Nel 2020 la produzione agricola nazionale è risultata in calo del 3,3%, con una contrazione del valore aggiunto del 6,1%, e l’industria alimentare ha presentato una contrazione del 2,5% rispetto al 2019, invertendo bruscamente il percorso di crescita consolidato negli ultimi anni. Tuttavia, la produzione industriale nel complesso è crollata dell’11,4%. In termini di valore aggiunto, il settore dell’agroindustria era cresciuto del 10,9% in termini reali tra il 2010 e il 2020, mentre nell’ultimo anno ha perso l’1,8%. Il suo peso percentuale sul manifatturiero è cresciuto ancora, raggiungendo il 12,7%. La solidità della complessa filiera del food ha retto alla prova della pandemia e già nella prima metà del 2021 tutti gli indicatori la segnalano come protagonista sui mercati esteri.
Nelle 270 pagine del Pnrr la parola transizione compare 133 volte, accompagnata dalle più disparate specificazioni. Al di là della pletora di aggettivi, due sono i concetti che si sono affermati di recente: la transizione ecologica e la transizione digitale. La consapevolezza della necessità di cambiare è ancora parziale: la maggior parte degli italiani ritiene che nel 2050 l’energia continuerà a dipendere prevalentemente dalle fonti fossili. Gli italiani che conoscono i contenuti del Pnrr sono meno del 20%, mentre quasi il 40% ne conosce al massimo il nome.

:: VERIFICA LA COMPRENSIONE ::
1) Traduci in inglese questa frase del brano del documento: "La consapevolezza della necessità di cambiare è ancora parziale: la maggior parte degli italiani ritiene che nel 2050 l’energia continuerà a dipendere prevalentemente dalle fonti fossili."
2) Rispondi in base al brano del documento:
(a) Di quanto è crollata nel 2020 la produzione industriale nel complesso?
(b) Quante volte compare la parola "transizione" nelle pagine del Pnrr?
(c) Quale percentuale del manifatturiero ha raggiunto il peso dell'agroindustria?
3) Stabilisci se ciascuna affermazione concorda con il brano del documento e riporta le parole che lo decidono:
(a) Nel 2020 l'industria alimentare è cresciuta rispetto al 2019.
(b) Il Pnrr conta 270 pagine.
(c) Più della metà degli italiani conosce i contenuti del Pnrr.

:: DATI MOSTRATI ::
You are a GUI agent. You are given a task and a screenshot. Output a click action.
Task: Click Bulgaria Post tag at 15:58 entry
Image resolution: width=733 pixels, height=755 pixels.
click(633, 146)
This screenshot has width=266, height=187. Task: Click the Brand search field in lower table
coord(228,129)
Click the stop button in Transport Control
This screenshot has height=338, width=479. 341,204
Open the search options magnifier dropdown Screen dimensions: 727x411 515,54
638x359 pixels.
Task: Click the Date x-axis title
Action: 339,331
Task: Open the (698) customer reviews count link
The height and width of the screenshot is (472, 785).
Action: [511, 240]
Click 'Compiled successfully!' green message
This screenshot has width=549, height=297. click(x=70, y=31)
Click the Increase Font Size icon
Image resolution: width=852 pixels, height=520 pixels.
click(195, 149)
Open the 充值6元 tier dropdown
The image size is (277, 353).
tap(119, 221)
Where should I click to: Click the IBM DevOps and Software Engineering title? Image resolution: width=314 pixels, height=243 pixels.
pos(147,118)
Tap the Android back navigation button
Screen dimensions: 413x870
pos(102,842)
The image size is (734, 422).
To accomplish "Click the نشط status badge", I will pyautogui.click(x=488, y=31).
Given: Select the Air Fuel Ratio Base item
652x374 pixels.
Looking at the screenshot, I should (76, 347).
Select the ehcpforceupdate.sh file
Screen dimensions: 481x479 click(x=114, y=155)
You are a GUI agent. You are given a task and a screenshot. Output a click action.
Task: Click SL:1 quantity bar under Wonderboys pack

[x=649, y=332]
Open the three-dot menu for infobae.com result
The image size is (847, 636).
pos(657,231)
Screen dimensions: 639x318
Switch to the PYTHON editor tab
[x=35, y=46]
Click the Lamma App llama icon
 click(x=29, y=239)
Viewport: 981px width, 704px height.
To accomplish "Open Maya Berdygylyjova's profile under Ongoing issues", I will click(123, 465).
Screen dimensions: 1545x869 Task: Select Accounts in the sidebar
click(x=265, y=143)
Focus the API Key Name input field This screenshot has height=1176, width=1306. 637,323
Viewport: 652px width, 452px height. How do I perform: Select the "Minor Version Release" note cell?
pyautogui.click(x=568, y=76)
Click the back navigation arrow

:: RISPOSTE NUMERATE ::
1) Awareness of the need to change is still partial: most Italians believe that in 2050 energy will continue to depend mainly on fossil sources.

2)
(a) Dell'11,4%.
(b) 133 volte.
(c) Il 12,7%.

3)
(a) No: "l’industria alimentare ha presentato una contrazione del 2,5% rispetto al 2019"
(b) Sì: "Nelle 270 pagine del Pnrr"
(c) No: "Gli italiani che conoscono i contenuti del Pnrr sono meno del 20%"